Расправляться своим судом с Младенцем не стали. Матрос и два милиционера повели его через ворота на улицу.
— В тюрьму, — толковали между собой скобари.
Вечером, встретив Ванюшку на дворе, Катюшка сообщила, что у тряпичника при обыске в углу, который он снимал на шестом этаже в многосемейной квартире, нашли зашитые в подушку золотые монеты.
— А жил впроголодь, нищим, — удивлялась Катюшка.
НА ПЕРВОМАЙСКОЙ ДЕМОНСТРАЦИИУтро 1 мая 1917 года после ненастной ночи выдалось ясное, солнечное. Ни одна фабрика, ни один завод в этот день в столице не работали.
— Какой ты вальяжный сегодня, — удивлялась, Дунечка Пузина, разглядывая Ванюшку, щеголявшего в сером шерстяном костюме и в черных тупоносых ботинках, блестевших глянцем.

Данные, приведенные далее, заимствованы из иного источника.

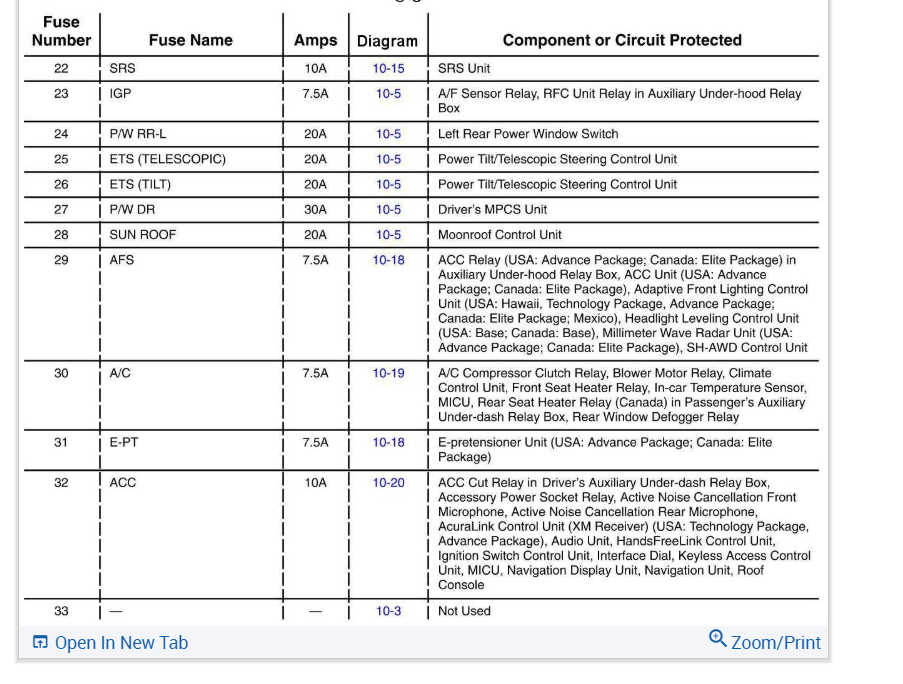Image resolution: width=903 pixels, height=684 pixels.
Task: Click the Open In New Tab icon
Action: (40, 643)
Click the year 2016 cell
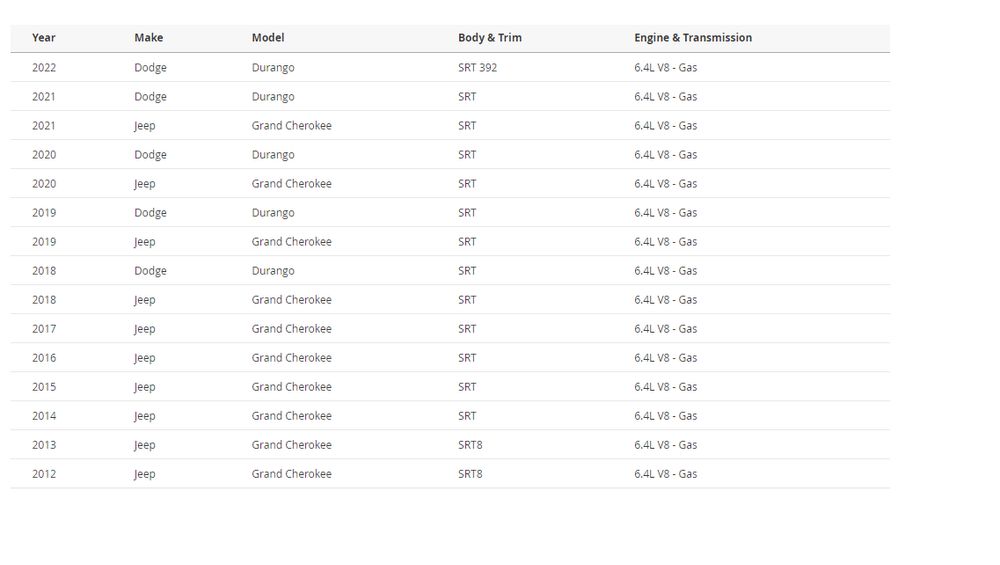 (x=43, y=358)
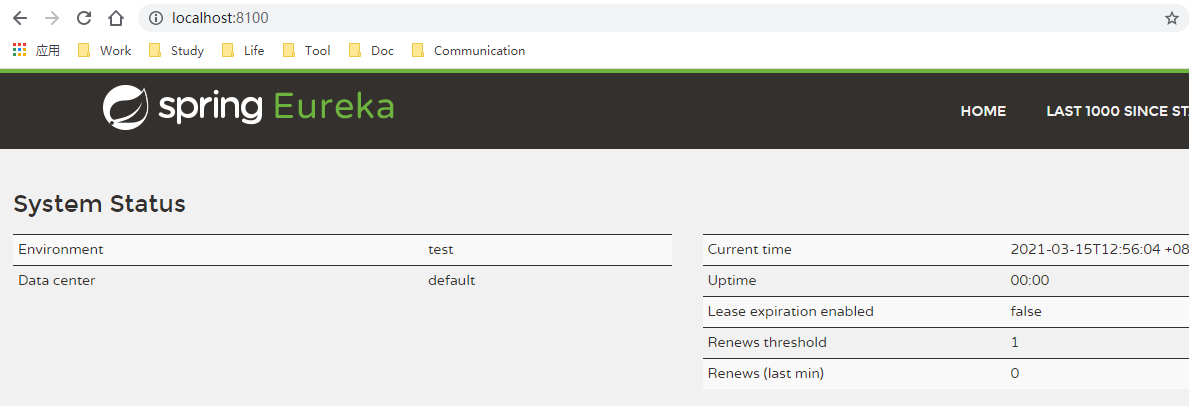The width and height of the screenshot is (1189, 406).
Task: Click the Spring leaf logo
Action: pyautogui.click(x=125, y=107)
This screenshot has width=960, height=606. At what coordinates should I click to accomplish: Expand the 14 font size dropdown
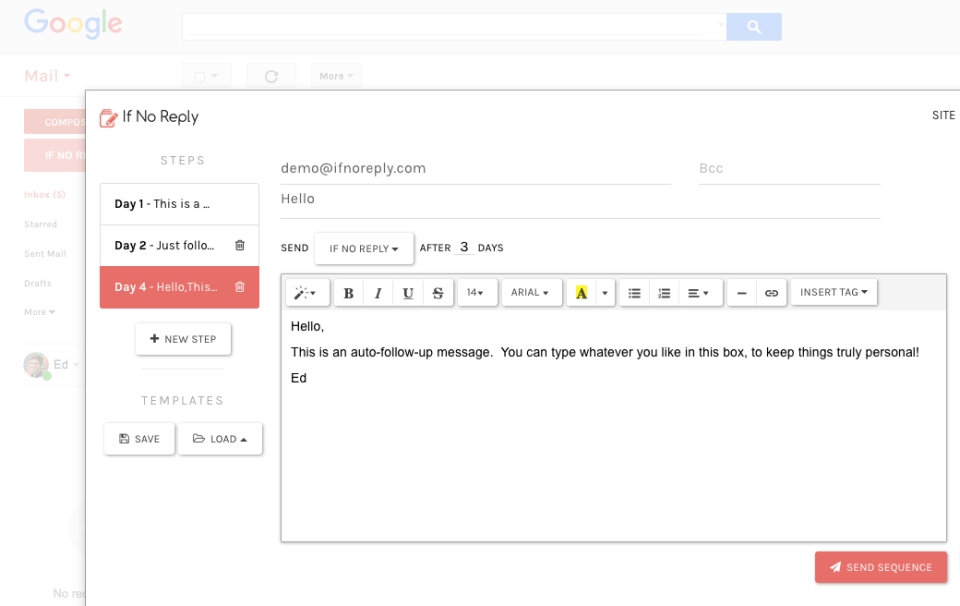point(475,293)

Не один Ванюшка — все ребята выглядели в этот день по-праздничному. Фроська ходила в длинной черной юбке и в розовой блузке, охватив, как обручем, красной лентой свои густые смоляные кудри. Копейка, всегда одетый небрежно, на этот раз выделялся бумазейной желтой косовороткой. Цветок надел красную рубаху, откуда-то достал коричневую шляпу с короткими полями. Только Царь выглядел буднично в своей латаной солдатской гимнастерке, в солдатской фуражке с кокардой и в стоптанных, но начищенных до блеска сапогах. Зато на груди у него поблескивал на трехцветной ленточке Георгиевский крест. Блеск этого креста не могли затмить настоящие посеребренные часы Левки Купчика и даже из американского золота дутые сережки Дунечки Пузиной.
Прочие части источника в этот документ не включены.